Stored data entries
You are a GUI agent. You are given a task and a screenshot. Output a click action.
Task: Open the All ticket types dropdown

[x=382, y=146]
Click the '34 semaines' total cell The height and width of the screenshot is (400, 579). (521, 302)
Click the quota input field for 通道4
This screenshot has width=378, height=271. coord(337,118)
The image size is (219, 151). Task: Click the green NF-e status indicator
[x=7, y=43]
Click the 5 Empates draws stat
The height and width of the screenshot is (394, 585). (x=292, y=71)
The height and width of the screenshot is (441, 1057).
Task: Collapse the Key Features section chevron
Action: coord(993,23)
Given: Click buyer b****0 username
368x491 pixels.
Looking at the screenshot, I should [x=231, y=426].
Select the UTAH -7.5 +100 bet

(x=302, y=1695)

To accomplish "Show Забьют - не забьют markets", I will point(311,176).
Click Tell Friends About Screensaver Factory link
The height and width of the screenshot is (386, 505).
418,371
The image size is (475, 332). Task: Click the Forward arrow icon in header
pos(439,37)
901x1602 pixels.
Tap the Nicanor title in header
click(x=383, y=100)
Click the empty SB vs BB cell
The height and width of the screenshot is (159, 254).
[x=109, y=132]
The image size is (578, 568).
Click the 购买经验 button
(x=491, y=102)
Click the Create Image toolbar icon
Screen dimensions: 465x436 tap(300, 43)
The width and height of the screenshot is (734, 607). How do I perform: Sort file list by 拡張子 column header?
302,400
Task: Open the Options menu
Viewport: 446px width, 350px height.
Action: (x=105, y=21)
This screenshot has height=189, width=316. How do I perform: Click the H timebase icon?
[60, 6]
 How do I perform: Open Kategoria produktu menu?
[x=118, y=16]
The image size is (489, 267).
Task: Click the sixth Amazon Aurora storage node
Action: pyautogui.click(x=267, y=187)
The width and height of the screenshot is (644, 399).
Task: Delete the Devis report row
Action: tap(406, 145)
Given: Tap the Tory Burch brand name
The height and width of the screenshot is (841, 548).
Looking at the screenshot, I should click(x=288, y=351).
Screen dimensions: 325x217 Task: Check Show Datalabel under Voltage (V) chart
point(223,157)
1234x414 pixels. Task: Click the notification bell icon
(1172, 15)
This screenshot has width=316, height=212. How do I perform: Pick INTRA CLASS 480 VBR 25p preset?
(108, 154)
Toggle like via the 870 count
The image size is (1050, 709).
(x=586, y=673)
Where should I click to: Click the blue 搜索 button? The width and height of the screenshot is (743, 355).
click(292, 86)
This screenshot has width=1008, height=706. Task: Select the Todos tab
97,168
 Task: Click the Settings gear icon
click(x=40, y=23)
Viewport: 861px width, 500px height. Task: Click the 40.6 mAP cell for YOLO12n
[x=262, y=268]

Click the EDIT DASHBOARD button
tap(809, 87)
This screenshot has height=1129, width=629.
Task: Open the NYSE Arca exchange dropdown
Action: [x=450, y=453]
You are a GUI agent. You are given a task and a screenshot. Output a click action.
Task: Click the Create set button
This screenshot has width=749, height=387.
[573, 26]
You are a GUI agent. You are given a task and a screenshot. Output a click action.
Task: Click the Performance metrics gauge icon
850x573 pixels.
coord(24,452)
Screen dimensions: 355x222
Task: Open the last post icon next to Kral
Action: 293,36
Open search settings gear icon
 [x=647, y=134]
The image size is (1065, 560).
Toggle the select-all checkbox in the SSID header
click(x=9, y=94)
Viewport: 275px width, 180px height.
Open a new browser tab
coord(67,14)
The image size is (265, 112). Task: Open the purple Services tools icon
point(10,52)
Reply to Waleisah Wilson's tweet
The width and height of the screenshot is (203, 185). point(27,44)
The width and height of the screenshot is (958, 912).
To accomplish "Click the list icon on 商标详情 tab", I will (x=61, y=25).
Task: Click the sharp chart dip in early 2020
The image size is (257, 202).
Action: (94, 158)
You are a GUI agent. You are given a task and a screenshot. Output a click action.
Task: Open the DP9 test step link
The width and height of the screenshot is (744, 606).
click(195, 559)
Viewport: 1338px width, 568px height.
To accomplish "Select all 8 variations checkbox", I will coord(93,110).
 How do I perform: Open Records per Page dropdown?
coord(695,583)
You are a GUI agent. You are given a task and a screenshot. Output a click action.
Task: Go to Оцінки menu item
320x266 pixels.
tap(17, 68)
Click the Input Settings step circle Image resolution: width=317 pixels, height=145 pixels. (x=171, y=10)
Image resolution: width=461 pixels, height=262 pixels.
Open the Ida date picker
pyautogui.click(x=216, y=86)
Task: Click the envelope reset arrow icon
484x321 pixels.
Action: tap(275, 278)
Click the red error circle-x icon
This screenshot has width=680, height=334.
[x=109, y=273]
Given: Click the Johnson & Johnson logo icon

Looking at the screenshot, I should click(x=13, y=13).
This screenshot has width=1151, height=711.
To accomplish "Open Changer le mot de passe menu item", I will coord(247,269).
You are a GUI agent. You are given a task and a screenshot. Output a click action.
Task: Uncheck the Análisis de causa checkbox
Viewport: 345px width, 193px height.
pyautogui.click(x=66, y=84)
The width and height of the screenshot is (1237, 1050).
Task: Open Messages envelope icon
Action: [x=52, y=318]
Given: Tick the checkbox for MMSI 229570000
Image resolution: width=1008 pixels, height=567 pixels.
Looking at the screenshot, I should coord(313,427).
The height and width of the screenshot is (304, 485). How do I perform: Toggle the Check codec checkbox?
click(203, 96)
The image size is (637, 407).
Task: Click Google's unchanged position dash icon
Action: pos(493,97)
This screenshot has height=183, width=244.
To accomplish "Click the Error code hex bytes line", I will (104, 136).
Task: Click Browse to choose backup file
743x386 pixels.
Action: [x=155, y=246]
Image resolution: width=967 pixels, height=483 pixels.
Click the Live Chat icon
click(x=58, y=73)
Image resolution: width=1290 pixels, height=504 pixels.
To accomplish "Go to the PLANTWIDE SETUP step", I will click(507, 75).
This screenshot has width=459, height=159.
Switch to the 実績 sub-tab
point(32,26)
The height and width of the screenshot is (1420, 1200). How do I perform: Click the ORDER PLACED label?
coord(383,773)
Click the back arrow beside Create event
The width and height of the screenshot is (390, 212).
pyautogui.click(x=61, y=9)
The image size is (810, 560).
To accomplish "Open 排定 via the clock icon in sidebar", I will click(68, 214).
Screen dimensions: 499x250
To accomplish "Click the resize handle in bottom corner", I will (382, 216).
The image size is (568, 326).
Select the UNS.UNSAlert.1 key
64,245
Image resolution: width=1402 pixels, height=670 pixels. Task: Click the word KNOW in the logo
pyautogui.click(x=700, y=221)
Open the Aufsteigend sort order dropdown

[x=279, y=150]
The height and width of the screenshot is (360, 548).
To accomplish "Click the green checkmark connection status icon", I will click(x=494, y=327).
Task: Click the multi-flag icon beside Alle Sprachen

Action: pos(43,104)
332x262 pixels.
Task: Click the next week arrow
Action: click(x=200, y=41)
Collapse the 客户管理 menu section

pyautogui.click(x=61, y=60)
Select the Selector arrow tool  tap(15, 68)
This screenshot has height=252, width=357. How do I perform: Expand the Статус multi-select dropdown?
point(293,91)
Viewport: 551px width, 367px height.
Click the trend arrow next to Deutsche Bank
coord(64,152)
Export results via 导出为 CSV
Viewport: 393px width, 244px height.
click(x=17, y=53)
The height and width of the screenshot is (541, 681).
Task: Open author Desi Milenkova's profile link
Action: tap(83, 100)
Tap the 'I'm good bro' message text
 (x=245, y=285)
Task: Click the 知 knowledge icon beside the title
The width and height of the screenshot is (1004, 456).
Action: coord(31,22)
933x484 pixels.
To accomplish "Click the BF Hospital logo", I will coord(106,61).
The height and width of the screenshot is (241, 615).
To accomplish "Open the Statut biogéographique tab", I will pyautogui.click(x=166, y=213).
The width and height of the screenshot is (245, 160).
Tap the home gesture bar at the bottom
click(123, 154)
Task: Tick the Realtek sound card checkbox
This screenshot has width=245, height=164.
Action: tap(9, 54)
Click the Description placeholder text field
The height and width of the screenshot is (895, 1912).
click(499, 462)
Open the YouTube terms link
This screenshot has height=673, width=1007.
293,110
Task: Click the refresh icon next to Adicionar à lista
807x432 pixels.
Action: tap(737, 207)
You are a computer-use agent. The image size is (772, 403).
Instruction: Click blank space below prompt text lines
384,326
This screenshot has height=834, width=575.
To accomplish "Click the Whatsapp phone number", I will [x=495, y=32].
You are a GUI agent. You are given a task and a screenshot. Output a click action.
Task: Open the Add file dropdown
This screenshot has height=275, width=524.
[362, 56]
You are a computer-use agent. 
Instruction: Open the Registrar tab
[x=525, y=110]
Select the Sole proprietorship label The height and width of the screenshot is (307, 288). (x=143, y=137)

▶ **WORK ORDER**: Would you copy out exactly the lines above that start at the one containing "Task: Click the Settings gear icon" and end at the one containing "Task: Click the Create set button", inclusive?

▶ **WRITTEN ANSWER**:
 Task: Click the Settings gear icon
click(x=40, y=23)
Viewport: 861px width, 500px height. Task: Click the 40.6 mAP cell for YOLO12n
[x=262, y=268]

Click the EDIT DASHBOARD button
tap(809, 87)
This screenshot has height=1129, width=629.
Task: Open the NYSE Arca exchange dropdown
Action: [x=450, y=453]
You are a GUI agent. You are given a task and a screenshot. Output a click action.
Task: Click the Create set button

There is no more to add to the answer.